ACTION ITEM: Could you copy, word for word, only the lines from the one containing "[プロが太鼓判!! 買っていい「アジアンタイヤ」はこれだ!! 2026年08月24日" through the last line of the records below, both included?

══════════════════════════════

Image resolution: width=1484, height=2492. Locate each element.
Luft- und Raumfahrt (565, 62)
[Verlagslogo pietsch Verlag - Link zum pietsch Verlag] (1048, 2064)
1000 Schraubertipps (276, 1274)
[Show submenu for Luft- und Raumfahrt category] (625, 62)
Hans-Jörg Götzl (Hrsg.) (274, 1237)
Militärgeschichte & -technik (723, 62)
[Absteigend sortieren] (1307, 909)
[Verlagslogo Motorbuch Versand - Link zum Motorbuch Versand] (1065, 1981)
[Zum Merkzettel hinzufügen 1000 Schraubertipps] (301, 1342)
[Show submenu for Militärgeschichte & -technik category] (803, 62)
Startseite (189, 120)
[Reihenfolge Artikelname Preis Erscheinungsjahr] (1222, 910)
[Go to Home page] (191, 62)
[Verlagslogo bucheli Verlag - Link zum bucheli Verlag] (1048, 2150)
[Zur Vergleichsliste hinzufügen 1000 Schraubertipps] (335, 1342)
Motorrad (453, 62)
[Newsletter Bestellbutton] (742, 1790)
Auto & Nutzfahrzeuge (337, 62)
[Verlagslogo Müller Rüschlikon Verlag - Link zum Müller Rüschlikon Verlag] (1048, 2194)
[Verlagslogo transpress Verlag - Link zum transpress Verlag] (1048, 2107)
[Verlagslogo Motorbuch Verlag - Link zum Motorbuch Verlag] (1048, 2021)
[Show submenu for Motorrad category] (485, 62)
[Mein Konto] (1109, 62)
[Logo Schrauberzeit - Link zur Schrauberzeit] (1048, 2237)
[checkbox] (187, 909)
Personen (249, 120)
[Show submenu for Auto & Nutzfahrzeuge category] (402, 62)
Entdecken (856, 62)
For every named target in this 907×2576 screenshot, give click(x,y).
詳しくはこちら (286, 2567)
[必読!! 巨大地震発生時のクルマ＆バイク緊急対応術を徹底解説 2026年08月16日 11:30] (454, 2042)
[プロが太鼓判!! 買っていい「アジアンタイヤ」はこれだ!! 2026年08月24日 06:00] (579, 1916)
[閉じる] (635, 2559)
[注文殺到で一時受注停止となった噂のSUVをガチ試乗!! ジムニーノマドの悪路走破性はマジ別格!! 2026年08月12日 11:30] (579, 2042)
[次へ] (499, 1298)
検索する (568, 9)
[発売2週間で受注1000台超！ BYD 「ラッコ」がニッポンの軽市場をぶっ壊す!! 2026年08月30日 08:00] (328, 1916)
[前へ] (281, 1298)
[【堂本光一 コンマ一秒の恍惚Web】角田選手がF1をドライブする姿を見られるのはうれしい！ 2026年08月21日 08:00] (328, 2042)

══════════════════════════════

OUTPUT OF THE EXERCISE:
[プロが太鼓判!! 買っていい「アジアンタイヤ」はこれだ!! 2026年08月24日 06:00] (579, 1916)
[閉じる] (635, 2559)
[注文殺到で一時受注停止となった噂のSUVをガチ試乗!! ジムニーノマドの悪路走破性はマジ別格!! 2026年08月12日 11:30] (579, 2042)
[次へ] (499, 1298)
検索する (568, 9)
[発売2週間で受注1000台超！ BYD 「ラッコ」がニッポンの軽市場をぶっ壊す!! 2026年08月30日 08:00] (328, 1916)
[前へ] (281, 1298)
[【堂本光一 コンマ一秒の恍惚Web】角田選手がF1をドライブする姿を見られるのはうれしい！ 2026年08月21日 08:00] (328, 2042)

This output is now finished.